After successfully starting the application, open a browser and go to `http://<host-ip>:12345` to access the application dashboard.

## ☸️ Running in Kubernetes

Refer to [Deploy with Helm](./deploy-with-helm.md) for the details. Ensure the prerequisites mentioned on this page are addressed before proceeding to deploy with Helm.

## 🔍 Advanced Setup Options

For alternative ways to set up the sample application, see:

- [How to Build from Source](./build-from-source.md)

## 📚 Supporting Resources

- [Docker Compose Documentation](https://docs.docker.com/compose/)


## Troubleshooting

### Containers started but Application not working

- You can try resetting the volume storage, by deleting the previously created volumes using following commands:

  ```bash
  source setup.sh --down
  docker volume rm audio_analyzer_data data-prep
  ```
  
  > **_NOTE :_** This step does not apply when you are setting up the application for the first time.

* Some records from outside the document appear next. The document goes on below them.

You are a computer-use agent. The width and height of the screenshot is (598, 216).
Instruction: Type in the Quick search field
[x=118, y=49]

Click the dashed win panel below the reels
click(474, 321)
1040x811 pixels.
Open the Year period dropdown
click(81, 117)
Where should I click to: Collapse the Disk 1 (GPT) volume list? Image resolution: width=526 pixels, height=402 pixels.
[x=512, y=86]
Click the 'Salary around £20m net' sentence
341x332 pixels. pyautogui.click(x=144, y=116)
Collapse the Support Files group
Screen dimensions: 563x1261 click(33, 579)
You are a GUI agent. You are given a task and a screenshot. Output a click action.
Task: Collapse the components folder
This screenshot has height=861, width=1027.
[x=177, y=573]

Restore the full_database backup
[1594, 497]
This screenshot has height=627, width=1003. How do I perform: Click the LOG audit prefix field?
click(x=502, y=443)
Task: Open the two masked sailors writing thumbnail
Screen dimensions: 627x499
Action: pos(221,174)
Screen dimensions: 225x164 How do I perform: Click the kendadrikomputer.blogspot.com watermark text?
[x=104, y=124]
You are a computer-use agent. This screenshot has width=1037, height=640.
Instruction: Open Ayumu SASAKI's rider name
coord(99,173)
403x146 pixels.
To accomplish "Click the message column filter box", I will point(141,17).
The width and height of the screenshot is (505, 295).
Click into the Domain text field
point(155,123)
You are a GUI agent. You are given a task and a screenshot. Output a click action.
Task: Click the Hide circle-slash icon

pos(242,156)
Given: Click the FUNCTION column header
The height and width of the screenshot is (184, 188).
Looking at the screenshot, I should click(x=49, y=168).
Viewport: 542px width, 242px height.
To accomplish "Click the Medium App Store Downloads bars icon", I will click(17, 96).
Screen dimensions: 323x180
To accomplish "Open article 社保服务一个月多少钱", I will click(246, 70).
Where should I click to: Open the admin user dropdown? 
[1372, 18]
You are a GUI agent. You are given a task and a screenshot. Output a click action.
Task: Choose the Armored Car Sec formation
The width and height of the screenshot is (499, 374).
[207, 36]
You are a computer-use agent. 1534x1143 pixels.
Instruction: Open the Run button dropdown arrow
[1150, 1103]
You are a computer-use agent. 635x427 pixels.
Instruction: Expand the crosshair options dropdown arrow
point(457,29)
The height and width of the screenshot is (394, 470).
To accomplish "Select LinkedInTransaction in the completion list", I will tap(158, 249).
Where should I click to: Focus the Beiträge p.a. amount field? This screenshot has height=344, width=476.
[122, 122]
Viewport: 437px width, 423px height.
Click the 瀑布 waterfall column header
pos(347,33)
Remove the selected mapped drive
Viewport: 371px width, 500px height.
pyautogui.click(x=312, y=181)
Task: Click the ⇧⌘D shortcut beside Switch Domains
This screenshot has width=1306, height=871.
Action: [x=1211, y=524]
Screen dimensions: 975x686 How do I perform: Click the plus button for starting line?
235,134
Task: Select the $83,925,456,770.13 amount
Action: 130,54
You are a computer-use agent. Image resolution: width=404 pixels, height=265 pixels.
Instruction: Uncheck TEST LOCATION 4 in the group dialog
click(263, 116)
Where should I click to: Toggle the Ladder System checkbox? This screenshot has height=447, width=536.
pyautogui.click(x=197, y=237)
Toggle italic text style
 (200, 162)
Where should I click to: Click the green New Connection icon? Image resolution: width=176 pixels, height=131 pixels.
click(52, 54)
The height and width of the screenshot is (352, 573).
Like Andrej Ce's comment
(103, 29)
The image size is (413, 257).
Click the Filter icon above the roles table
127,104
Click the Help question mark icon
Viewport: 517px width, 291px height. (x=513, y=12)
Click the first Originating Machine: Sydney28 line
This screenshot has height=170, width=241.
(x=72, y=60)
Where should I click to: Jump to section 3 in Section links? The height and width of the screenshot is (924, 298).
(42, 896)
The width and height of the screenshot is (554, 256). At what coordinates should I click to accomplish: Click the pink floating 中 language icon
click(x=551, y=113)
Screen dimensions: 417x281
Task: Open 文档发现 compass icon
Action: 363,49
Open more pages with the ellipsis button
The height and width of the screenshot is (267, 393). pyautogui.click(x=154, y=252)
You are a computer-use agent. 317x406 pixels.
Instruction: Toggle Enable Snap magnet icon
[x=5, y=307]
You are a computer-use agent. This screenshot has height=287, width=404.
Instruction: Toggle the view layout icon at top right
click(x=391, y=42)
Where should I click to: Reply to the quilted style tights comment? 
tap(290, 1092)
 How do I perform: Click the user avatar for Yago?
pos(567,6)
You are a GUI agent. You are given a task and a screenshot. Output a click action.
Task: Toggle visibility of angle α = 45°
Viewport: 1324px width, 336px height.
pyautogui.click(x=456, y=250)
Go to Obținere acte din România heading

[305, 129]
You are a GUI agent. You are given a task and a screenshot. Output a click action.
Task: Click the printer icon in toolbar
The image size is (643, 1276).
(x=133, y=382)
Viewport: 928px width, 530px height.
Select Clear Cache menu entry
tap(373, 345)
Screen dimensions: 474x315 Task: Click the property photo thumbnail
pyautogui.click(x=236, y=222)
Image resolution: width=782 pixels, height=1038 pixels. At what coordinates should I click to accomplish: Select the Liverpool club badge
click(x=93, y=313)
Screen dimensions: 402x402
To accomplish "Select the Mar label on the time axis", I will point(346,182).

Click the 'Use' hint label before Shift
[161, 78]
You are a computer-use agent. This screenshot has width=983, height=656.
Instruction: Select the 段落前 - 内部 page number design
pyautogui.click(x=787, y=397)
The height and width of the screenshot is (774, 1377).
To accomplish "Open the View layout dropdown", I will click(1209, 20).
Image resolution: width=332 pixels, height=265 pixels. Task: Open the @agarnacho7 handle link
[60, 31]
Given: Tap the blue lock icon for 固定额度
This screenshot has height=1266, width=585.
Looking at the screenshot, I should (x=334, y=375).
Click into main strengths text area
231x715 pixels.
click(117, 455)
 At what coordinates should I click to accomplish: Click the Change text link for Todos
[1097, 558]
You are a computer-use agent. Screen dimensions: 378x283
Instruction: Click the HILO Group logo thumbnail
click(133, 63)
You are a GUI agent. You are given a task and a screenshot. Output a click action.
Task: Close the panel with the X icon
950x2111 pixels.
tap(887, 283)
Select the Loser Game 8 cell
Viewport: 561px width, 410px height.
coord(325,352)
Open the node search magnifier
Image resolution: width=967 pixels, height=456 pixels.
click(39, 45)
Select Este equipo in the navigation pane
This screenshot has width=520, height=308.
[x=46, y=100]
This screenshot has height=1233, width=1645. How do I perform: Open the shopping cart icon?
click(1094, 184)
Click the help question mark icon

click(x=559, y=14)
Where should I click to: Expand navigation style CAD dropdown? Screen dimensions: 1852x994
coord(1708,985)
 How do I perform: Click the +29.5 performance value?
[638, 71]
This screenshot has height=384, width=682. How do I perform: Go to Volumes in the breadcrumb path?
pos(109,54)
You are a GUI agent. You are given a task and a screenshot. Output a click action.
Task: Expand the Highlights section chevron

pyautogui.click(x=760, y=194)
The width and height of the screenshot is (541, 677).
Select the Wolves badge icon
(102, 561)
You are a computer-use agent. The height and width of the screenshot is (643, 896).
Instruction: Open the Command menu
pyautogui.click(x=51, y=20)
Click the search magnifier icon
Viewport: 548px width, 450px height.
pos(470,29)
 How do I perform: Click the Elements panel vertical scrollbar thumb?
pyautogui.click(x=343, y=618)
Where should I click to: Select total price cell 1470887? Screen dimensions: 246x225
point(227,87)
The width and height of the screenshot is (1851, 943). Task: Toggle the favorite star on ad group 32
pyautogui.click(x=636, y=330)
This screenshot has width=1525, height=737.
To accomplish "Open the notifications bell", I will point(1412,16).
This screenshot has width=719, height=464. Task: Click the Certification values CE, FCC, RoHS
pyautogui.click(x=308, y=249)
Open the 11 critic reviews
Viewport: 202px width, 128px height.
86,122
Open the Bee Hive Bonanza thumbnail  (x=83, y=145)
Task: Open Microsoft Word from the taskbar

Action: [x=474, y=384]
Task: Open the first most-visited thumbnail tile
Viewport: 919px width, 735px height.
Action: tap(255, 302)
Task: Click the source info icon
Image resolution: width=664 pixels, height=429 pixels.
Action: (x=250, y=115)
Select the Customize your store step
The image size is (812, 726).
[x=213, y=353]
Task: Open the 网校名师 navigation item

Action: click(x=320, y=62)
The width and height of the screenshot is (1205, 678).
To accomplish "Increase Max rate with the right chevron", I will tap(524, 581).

### VLM Microservice Model Loading Issues

**Problem**: VLM microservice fails to load or save models with permission errors, or you see errors related to model access in the logs.

**Cause**: This issue occurs when the `ov-models` Docker volume was created with incorrect ownership (root user) in previous versions of the application. The VLM microservice runs as a non-root user and requires proper permissions to read/write models.

**Symptoms**:
- VLM microservice container fails to start or crashes during model loading
- Permission denied errors in VLM service logs
- Model conversion or caching failures
- Error messages mentioning `/home/appuser/.cache/huggingface` or `/app/ov-model` access issues

**Solution**:
1. Stop the running application:
   ```bash
   source setup.sh --down
   ```

2. Remove the existing `ov-models` (old volume name) and `docker_ov-models` (updated volume name) Docker volume:
   ```bash
   docker volume rm ov-models docker_ov-models
   ```

3. Restart the application (the volume will be recreated with correct permissions):
   ```bash
   # For Video Summary
   source setup.sh --summary
   
   # Or for Video Search
   source setup.sh --search
   ```

**Note**: Removing the `ov-models`/`docker_ov-models` volume will delete any previously cached/converted models. The VLM service will automatically re-download and convert models on the next startup, which may take additional time depending on your internet connection and the model size.

**Prevention**: This issue has been fixed in the current version of the VLM microservice Dockerfile. New installations will automatically create the volume with correct permissions.